TL;DR: GPU Cloud Spot vs On-Demand vs Hyperscaler (May 2026)
| GPU | Spheron Spot | Spheron On-Demand | AWS On-Demand | Azure On-Demand |
|---|---|---|---|---|
| H100 SXM5 | $1.03/hr | $2.50/hr | ~$6.88/hr | ~$12.29/hr |
| B200 SXM6 | $2.12/hr | $6.02/hr | ~$14.24/hr | TBA |
| A100 80GB | $0.60/hr | $1.07/hr | ~$3.43/hr | ~$3.67/hr |
| H200 SXM | N/A | $4.54/hr | ~$4.98/hr | ~$13.78/hr |
| RTX 4090 | N/A | $0.55/hr | N/A | N/A |
H100 SXM5 spot on Spheron is 6.7× cheaper than AWS on-demand. B200 spot is 6.7× cheaper. No egress fees, per-minute billing, no minimum commitment.
Pricing fluctuates based on GPU availability. Rates above are based on 14 May 2026. Check current GPU pricing → for live rates.
_Updated May 2026 with live Spheron API rates and current provider rate cards. Notable: B200 SXM6 on Spheron is $6.02/hr on-demand with $2.12/hr spot, well above H100 PCIe on-demand ($2.01/hr) but spot brings it near parity._
Hyperscalers charge 3-6x more than neo-cloud alternatives for the same GPU hardware. AWS H100 on-demand runs ~$6.88/hr. Azure charges ~$12.29/hr per GPU on their ND H100 v5 instances. On Spheron, H100 PCIe is $2.01/hr on-demand. If you're looking for cheap GPU cloud capacity without stepping down to consumer-grade hardware, that gap is where the savings live. It isn't a temporary anomaly either. It reflects structural differences in overhead, margin, and business model.

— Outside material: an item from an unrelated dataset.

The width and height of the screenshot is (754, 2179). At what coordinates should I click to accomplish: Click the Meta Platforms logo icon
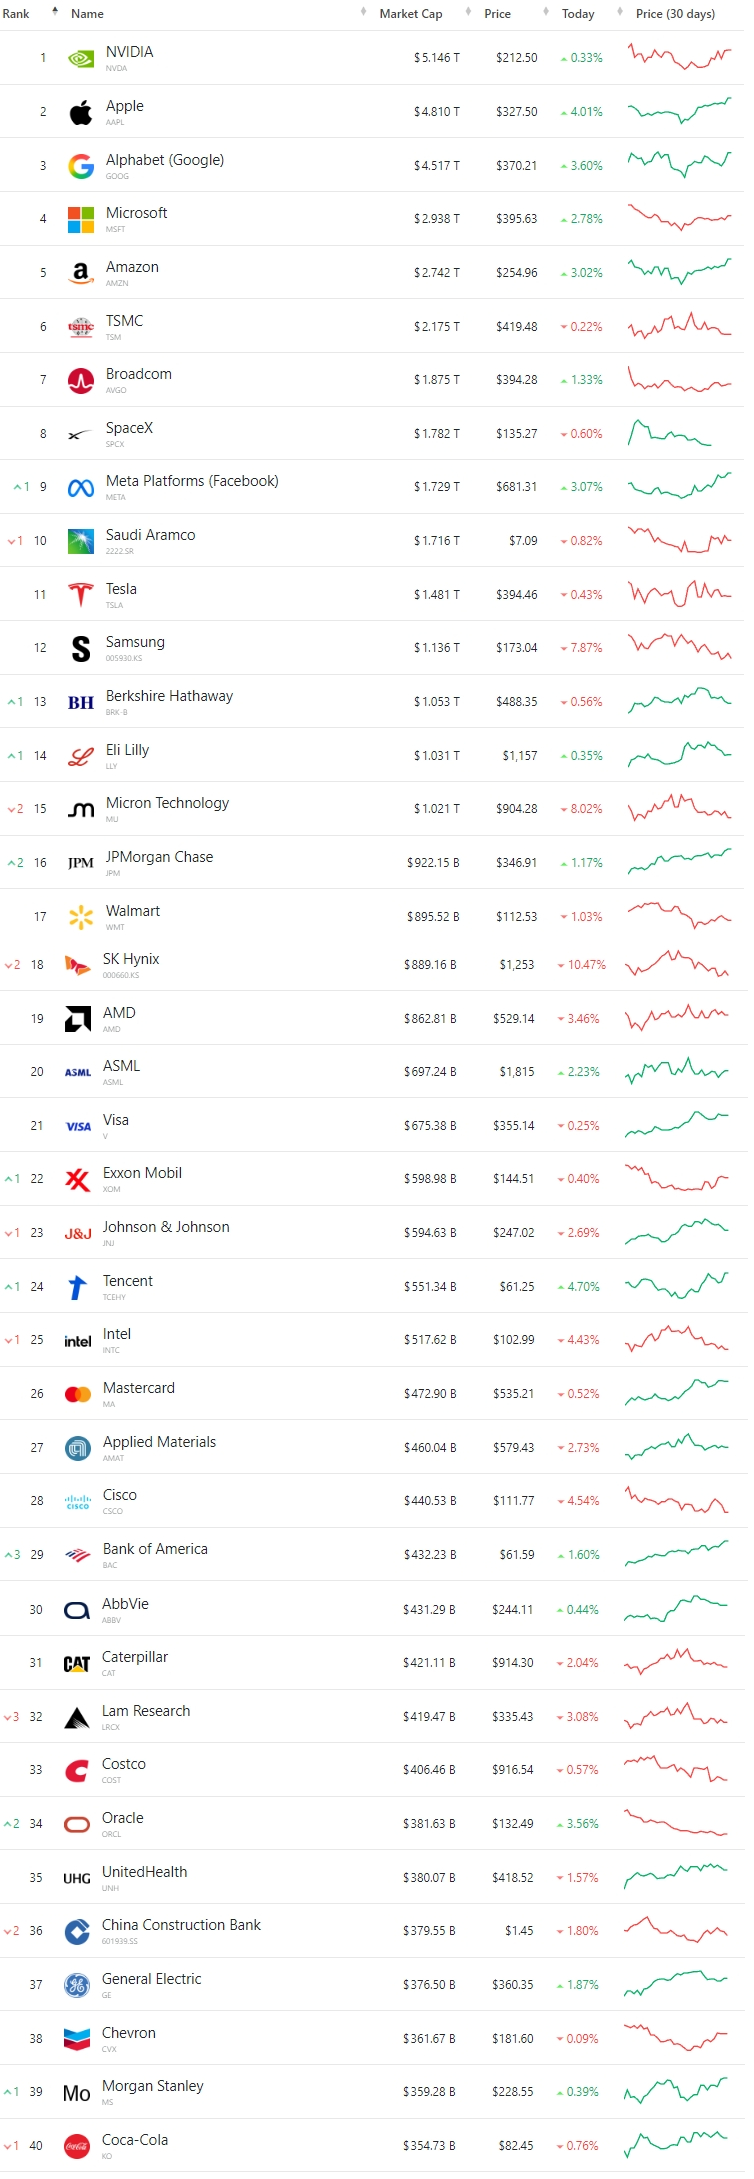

This post covers 7 GPU models across 5+ providers, with on-demand, spot, and reserved pricing for each. You can check Spheron's current GPU pricing for live rates. For throughput data behind these prices, see our GPU cloud benchmarks.
The GPU Models Covered
| GPU Model | VRAM | Primary Use Case | Tier |
|---|---|---|---|
| RTX 4090 | 24 GB GDDR6X | Hobbyist inference, fine-tuning | Consumer |
| A100 80GB | 80 GB HBM2e | Training, inference | Data center |
| L40S | 48 GB GDDR6 | Inference, rendering | Data center |
| H100 SXM5 | 80 GB HBM3 | Production training | Data center |
| H200 SXM | 141 GB HBM3e | Large model inference | Data center |
| B200 | 192 GB HBM3e | Frontier inference | Blackwell |
| RTX 5090 | 32 GB GDDR7 | Consumer inference | Consumer |
GPU Cloud Pricing by Model (May 2026)
All prices as of 14 May 2026, based on publicly available on-demand rates. Prices fluctuate based on GPU availability and provider policies. Check current Spheron GPU pricing for live rates.
H100 SXM5 Pricing
| Provider | On-Demand $/hr | Spot $/hr | Notes |
|---|---|---|---|
| Spheron (H100 SXM5) | $2.50 | $1.03 | 8-way HGX; lowest spot rate |
| Spheron (H100 PCIe) | $2.01 | N/A | Cheapest H100 entry tier |
| Lambda Labs | $2.49–$3.44 | N/A | H100 SXM; on-demand only (8x–1x configs) |
| RunPod | $2.69 | Available | PCIe Community Cloud |
| Vast.ai | ~$1.53–$2.27 | Available | Marketplace rates |
| CoreWeave | ~$6.16 | N/A | H100 HGX SXM; normalized per GPU |
| Nebius | $2.95 | N/A | On-demand |
| FluidStack | $2.10 | N/A | |
| Paperspace | $5.95 | N/A | |
| AWS (p5) | ~$6.88 | ~$3.83 | Spot ~44% off OD; see AWS P5 H100 pricing for full P5/P5e/P5en instance breakdown, Savings Plan rates, and Capacity Block terms |
| GCP (A3) | ~$10.98 | ~$3.69 | Estimated; varies by region |
| Azure (ND H100 v5) | ~$12.29 | N/A | Per GPU on ND96isr H100 v5 ($98.32/hr, 8 GPUs) |
Pricing data as of 14 May 2026. Prices fluctuate based on GPU availability. Check current Spheron GPU pricing for live rates.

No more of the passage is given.